A new wave of nitrite-free bacon and ham has arrived in shops, but the safety of these products remains a serious concern for public health experts. These items still contain dextrose, a form of sugar, while preservatives are hidden within flavourings and antioxidants that vary by manufacturer. Simona Grasso, a food scientist and lecturer at University College Dublin, explained to The Times that producers often use ingredients like acerola cherry extract, rosemary extract, green tea extract, vinegar powders, and salt-based preservatives such as potassium lactate. Some of these additives include antioxidant compounds that might help reduce the formation of harmful chemicals linked to cured meats. However, experts warn that evidence showing these alternatives are significantly safer is currently very limited.
This product launch follows urgent calls from scientists for a complete ban on supermarket bacon and ham after chemicals used in their production were linked to more than 50,000 bowel cancer cases. A coalition of leading scientists stated that refusing to ban nitrites has resulted in a devastating human and financial cost, with the NHS facing an estimated £3 billion bill to treat preventable cancers over the past decade. Their analysis, based on data from Cancer Research UK and the British Journal of Cancer, estimates that around 5,400 bowel cancer cases each year in the UK are caused by eating processed meats. The treatment cost for each patient averages £59,000.

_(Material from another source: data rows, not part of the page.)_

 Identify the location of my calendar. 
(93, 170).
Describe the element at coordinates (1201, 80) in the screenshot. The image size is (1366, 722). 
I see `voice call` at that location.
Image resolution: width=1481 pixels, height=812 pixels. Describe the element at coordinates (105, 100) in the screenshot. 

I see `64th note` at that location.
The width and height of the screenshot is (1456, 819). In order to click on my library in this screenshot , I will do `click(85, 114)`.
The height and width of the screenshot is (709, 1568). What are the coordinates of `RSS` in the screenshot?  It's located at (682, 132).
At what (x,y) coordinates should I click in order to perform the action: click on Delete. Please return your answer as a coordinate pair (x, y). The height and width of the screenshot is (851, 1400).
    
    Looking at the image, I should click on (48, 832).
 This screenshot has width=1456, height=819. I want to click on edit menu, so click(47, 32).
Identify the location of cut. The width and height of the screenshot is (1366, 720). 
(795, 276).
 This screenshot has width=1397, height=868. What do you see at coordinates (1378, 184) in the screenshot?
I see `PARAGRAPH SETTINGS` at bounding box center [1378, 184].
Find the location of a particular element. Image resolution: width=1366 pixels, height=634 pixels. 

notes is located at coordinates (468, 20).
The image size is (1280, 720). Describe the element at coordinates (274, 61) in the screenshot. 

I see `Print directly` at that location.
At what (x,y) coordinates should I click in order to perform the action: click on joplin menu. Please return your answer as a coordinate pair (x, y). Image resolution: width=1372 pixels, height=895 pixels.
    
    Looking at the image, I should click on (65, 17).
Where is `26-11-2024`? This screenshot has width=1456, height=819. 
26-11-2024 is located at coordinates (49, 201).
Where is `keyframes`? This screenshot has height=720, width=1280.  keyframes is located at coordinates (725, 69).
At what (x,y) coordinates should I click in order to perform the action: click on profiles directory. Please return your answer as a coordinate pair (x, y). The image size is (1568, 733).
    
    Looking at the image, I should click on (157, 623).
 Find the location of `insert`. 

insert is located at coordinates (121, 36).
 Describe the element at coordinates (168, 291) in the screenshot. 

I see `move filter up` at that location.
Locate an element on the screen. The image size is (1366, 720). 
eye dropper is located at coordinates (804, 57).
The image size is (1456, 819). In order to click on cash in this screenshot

These experts are now demanding a long-term plan to phase out nitrite use in all processed meats sold in the UK, backed by regulatory measures to ensure compliance and funding to help smaller producers switch to safer alternatives. They have also written to the European Union's health and food safety commissioner, urging similar action while acknowledging that the EU has already begun to reduce permitted nitrite levels. Professor Elliott, who also led the Government's investigation into the horsemeat scandal, said manufacturers should adopt natural curing alternatives already proven safe and effective. He added, 'Every year of delay means more preventable cancer, more families affected and greater strain on the NHS.'
Current NHS guidelines advise limiting processed meat consumption to no more than 70g a day, which is roughly two rashers of bacon. The World Cancer Research Fund and American Institute for Cancer Research go further, recommending people eat very little, if any, of these products. Professor Ian Young, chief scientific adviser at the Food Standards Agency, said, 'We know that eating too much processed meat increases the risk of bowel cancer and other illnesses, as evidenced by the World Health Organisation.' He noted that the exact cause of these risks remains unclear, which is why they fully support the NHS advice that people who eat more than 90g of red or processed meat a day should cut down to no more than 70g. It is crucial to understand that choosing nitrite-free processed meat does not remove all of the health risks associated with high consumption of processed meat.